____ GIVEN INFORMATION
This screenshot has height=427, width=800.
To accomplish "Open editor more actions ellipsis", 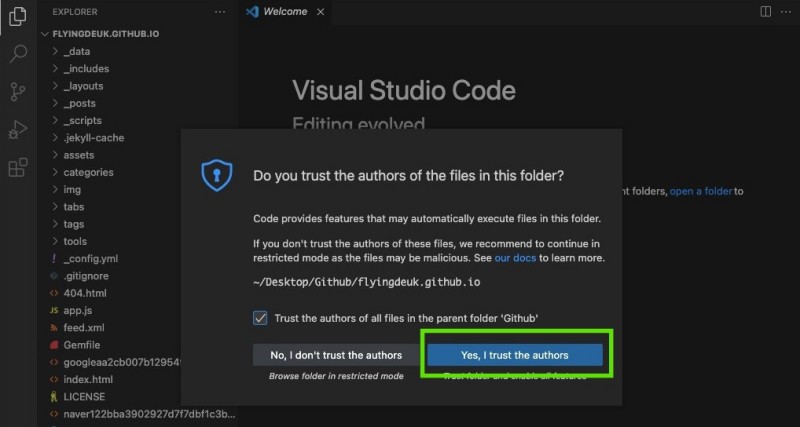I will 785,12.
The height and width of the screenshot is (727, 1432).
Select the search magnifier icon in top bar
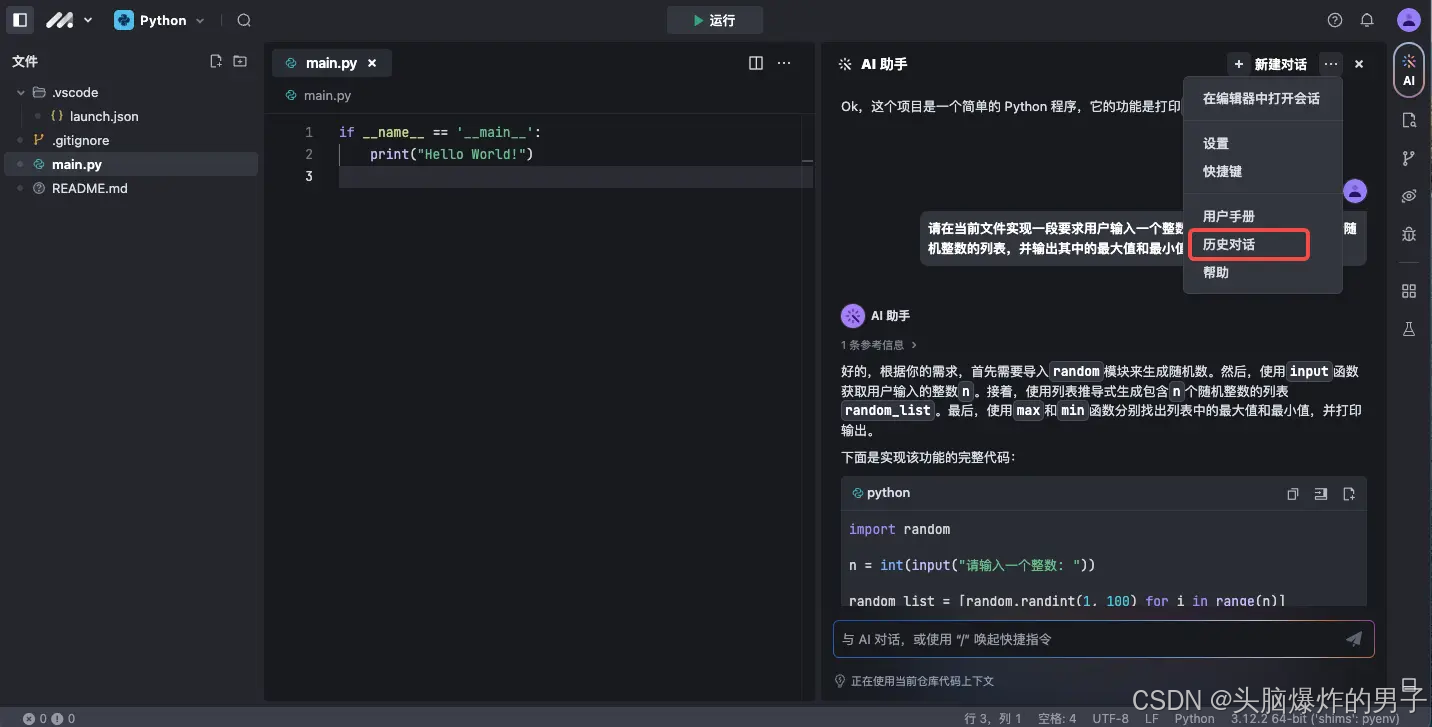tap(244, 19)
________
## [WORK TASK]
Your copy should hold exactly the lines from the one with "The height and" through the end of the records, both included, and no pictures.

## [RESULT OF THIS EXERCISE]
The height and width of the screenshot is (727, 1432).
Select the search magnifier icon in top bar
tap(244, 19)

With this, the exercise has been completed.